Whole Health is defined by the five aspects of health; thus, when treating an individual a practitioner should not separately treat a particular symptom and expect a person to feel well.  To be treated as a whole person, the five aspects of health must be brought into balance, for every day individuals are diagnosed with chronic disease and illnesses, many having symptoms and physical consequences that may be more effectively addressed through lifestyle modifications and whole health’s holistic teachings.

A Whole Health Educator has a consciousness grounded in service to others, enabling him or her to embrace “The Square of Common Good—justice, compassion, respect, and integrity,” with respect to each individual, which is an over-arching theme of Whole Health training.  This enables the Whole Health Educator to work comprehensively with an individual.

Whole Health Educators recognize that the world is very complex and that each of our unique experiences in life impacts our state of health.  On a daily basis, we encounter psychological and psychosocial stresses to varying degrees that are typically a central part of everyday life.  As a result, Whole Health Educators learn that an individual’s stress-response system is an innate, natural survival system.  However, unlike other animals, the human response is not only triggered by a life-or-death situation, such as when crocodiles hunt their prey, but also often by psychological reasons. The natural human survival system was not designed to combat, the disturbing thoughts and recurring memories—often including worries about children, the economy, a job, the environment,  international events and other occurrences. Concerns such as these result in worries not experienced by other animals.

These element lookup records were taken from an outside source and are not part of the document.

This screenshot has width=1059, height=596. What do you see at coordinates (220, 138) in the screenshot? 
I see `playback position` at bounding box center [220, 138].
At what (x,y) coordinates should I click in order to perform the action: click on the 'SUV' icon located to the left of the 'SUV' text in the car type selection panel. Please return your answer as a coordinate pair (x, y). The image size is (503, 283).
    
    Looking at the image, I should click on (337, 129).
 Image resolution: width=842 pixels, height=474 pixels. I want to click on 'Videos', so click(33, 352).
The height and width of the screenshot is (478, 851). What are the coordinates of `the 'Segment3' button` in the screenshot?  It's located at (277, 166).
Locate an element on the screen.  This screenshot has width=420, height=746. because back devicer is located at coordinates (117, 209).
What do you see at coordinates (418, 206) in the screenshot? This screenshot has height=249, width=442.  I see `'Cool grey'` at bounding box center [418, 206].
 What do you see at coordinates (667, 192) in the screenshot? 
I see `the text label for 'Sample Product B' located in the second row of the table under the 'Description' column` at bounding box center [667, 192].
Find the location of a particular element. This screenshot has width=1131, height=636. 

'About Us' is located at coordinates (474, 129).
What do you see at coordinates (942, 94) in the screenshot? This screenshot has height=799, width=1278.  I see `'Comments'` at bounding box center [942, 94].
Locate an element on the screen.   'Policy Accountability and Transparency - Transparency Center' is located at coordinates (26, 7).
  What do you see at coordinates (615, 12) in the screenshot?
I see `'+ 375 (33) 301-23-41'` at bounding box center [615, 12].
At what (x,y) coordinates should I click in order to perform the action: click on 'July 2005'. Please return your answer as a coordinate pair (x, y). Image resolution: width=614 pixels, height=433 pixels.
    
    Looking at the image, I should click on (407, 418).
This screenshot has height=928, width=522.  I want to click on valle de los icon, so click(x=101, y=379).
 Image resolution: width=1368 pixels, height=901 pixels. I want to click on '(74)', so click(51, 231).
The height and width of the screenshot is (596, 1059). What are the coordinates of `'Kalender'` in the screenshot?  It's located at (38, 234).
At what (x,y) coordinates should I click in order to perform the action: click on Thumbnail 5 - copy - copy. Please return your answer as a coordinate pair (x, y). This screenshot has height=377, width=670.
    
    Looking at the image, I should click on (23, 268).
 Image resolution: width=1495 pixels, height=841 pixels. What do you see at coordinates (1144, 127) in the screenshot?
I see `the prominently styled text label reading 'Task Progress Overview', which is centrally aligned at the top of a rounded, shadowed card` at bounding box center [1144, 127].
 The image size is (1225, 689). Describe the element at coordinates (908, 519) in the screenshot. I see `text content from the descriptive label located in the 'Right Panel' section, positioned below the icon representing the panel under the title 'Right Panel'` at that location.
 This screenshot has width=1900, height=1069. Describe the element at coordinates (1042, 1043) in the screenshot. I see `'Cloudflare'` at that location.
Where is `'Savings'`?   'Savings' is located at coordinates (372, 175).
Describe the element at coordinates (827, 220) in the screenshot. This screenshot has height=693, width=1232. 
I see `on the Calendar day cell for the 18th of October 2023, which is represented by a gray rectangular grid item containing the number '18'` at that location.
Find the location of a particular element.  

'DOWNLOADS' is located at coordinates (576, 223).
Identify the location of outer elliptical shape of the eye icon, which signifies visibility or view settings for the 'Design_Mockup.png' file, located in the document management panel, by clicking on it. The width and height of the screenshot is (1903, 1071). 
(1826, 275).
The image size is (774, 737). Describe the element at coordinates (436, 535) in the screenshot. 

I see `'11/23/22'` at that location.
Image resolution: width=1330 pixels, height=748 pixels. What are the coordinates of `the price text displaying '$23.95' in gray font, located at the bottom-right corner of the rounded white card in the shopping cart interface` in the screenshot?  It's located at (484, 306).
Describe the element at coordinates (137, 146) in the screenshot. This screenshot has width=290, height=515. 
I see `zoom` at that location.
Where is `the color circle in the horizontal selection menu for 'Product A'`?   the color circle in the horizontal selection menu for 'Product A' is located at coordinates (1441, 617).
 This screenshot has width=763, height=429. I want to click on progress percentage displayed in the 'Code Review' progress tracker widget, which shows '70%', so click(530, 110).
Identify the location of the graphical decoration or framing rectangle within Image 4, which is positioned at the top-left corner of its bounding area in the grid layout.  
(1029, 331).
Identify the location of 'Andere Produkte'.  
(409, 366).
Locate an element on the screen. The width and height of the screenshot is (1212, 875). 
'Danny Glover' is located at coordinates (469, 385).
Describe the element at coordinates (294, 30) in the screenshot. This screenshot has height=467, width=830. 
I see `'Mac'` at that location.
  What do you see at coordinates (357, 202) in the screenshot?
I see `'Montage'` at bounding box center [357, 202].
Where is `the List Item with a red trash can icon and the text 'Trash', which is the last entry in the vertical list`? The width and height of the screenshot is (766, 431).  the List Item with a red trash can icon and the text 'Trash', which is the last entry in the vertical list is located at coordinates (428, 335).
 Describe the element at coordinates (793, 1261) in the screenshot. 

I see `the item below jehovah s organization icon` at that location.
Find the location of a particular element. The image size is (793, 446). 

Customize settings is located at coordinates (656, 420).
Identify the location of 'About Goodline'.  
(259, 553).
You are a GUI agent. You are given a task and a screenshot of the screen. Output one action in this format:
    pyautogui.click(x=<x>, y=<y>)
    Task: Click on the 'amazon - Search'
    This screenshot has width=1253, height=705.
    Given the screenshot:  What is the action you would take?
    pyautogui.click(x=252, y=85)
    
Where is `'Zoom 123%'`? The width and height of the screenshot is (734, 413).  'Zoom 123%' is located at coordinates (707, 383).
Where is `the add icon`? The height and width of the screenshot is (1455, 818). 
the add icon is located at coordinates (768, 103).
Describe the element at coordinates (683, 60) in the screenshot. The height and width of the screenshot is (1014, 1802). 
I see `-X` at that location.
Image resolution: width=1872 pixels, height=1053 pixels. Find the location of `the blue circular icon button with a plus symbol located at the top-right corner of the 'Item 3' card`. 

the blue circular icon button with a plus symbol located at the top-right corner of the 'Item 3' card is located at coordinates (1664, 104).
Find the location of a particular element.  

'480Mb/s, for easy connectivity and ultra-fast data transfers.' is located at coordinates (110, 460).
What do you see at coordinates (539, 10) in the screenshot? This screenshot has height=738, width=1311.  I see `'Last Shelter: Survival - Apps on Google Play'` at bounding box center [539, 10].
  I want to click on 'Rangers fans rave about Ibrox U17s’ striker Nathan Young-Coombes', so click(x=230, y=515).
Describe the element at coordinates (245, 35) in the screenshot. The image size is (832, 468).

This chronic stress that humans face in their day-to-day lives can turn our stress response from a safety mechanism to a real problem for our physical and mental well-being. As human intelligence and reasoning has progressed the human physical response to it has not kept pace. This difference may be detrimental to human health. It is important that individuals learn to manage their everyday stresses by building their immune system, addressing inflammation, balancing their hormones, calming the nervous system and eliminating stressors—each to the fullest extent possible. Whole Health Educators can work with individuals as a vital component in maximizing efforts towards improving their unique state of whole health.